Peter Thiel constate ainsi qu'à l'exception de quelques domaines (comme l'informatique et les technologies de l'information) le progrès technique semble bloqué. "On nous promettait des voitures volantes, on a eu 140 caractères", résume-t-il. En pratique, nos véhicules ralentissent, la conquête spatiale s'est arrêtée, le secteur pharmaceutique ne connaît plus d'innovations majeures, les biotechnologies sont une déception, etc. En cause? selon lui, le poids de plus en plus important de la réglementation qui crée des barrières à l'entrée infranchissables pour des entrepreneurs innovants. Faire approuver un médicament par la FDA coûte plus d'un milliard de dollars; la réglementation bancaire est tellement importante que seules les banques existantes peuvent la suivre et respecter ses contraintes; on pourrait ajouter que dans de nombreux domaines (biotechnologies, énergie, etc) nos sociétés sont de plus en plus rétives à accepter les risques. Prolifération de normes, d'obstacles à l'innovation et aux grands projets, en sont la conséquence. Il est probable qu'on ne construirait pas dans le climat délétère actuel le tunnel sous la Manche, sans voir instantanément des manifestations massives contre ce qui serait immanquablement perçu comme la porte ouverte à l'immigration clandestine. Le principal obstacle à la construction d'infrastructures, à l'interconnexion des réseaux en Europe, n'est pas le manque de financement, mais des obstacles politiques ou réglementaires.

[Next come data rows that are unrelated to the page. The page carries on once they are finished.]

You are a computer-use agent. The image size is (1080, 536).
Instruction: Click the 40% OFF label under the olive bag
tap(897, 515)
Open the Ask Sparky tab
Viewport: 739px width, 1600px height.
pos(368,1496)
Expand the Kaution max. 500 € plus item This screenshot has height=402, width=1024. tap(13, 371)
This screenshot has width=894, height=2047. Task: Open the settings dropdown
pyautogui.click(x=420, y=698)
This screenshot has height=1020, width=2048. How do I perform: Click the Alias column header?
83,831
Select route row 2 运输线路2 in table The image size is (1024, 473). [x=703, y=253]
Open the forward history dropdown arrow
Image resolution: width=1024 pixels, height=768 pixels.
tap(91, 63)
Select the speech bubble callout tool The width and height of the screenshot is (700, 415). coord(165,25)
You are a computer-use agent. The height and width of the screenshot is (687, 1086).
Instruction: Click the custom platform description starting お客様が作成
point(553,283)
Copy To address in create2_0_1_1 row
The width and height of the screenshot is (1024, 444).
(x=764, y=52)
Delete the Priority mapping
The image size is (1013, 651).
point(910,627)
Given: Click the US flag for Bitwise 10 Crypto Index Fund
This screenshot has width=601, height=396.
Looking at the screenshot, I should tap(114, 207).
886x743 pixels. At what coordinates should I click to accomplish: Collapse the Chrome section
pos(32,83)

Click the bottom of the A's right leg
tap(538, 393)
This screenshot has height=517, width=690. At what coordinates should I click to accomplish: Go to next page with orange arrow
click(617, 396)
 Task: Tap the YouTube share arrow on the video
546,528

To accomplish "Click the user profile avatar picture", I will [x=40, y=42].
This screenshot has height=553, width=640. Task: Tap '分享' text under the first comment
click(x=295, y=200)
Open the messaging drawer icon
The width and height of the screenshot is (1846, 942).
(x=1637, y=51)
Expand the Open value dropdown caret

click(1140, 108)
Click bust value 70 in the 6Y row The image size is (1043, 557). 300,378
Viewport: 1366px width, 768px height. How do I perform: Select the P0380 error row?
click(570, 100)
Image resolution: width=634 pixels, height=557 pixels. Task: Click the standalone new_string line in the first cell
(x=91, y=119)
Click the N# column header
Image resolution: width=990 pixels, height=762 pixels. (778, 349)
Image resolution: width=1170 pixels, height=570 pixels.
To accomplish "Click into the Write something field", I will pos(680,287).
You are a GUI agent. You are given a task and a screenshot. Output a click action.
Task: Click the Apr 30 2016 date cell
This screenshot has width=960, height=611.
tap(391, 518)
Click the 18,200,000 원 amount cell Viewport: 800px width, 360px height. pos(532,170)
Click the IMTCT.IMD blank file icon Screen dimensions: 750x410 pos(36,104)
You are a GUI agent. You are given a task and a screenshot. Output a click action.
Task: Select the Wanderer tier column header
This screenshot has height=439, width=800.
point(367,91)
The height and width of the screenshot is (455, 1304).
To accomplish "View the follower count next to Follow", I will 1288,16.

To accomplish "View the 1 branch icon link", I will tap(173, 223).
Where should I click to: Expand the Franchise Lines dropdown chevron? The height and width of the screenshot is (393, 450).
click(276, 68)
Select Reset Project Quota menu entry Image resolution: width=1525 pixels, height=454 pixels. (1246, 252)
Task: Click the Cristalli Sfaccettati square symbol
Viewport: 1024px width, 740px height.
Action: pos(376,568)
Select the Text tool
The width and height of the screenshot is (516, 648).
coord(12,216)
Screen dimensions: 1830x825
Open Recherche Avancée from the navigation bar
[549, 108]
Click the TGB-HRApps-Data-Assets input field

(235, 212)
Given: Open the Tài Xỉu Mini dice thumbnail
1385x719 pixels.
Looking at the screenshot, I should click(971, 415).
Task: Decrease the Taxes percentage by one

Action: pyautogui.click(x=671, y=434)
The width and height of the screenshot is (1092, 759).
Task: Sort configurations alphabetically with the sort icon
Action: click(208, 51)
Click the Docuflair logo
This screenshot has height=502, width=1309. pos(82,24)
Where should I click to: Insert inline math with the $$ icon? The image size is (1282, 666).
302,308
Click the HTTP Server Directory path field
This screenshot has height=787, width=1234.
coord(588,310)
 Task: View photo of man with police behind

Une autre possibilité, proche de celle-ci, serait la suivante. Il y a des investissements possibles mais ceux-ci génèrent des gains diffus, pour la collectivité, que des entreprises privées ne peuvent que difficilement capturer. Utiliser plus d'énergies renouvelables, réduire la quantité de gaz à effet de serre, nécessiterait des investissements importants et beaucoup de recherche; mais les gains à attendre dans ces domaines sont pour des générations futures pas encore nées, ou sont des externalités dont tout le monde bénéficie, mais pour lesquelles personne ne veut contribuer. Dans ce cas, l'investissement public dans ces domaines devrait se substituer à l'investissement privé pour faire ces investissements utiles à la collectivité.

Que faire?

Ces explications potentielles du faible investissement appellent des réponses différentes. Réforme de la réglementation financière pour les premières; Les troisièmes appelleraient une réduction des barrières réglementaires, ou des investissements publics de grande ampleur, en trouvant des mécanismes politiques pour passer outre aux oppositions d'un public acquis au statu quo (ce qui n'est pas facile : dans les années 30, le mécanisme a été la seconde guerre mondiale). Et si effectivement les opportunités d'investissement se tarissent, il faudrait privilégier la consommation, accepter un déficit public croissant pour équilibrer les excédents d'épargne du secteur privé. Ces mesures sont différentes, contradictoires, mais elles ont un point commun : elles ne sont pas dans le projet gouvernemental sur l'investissement.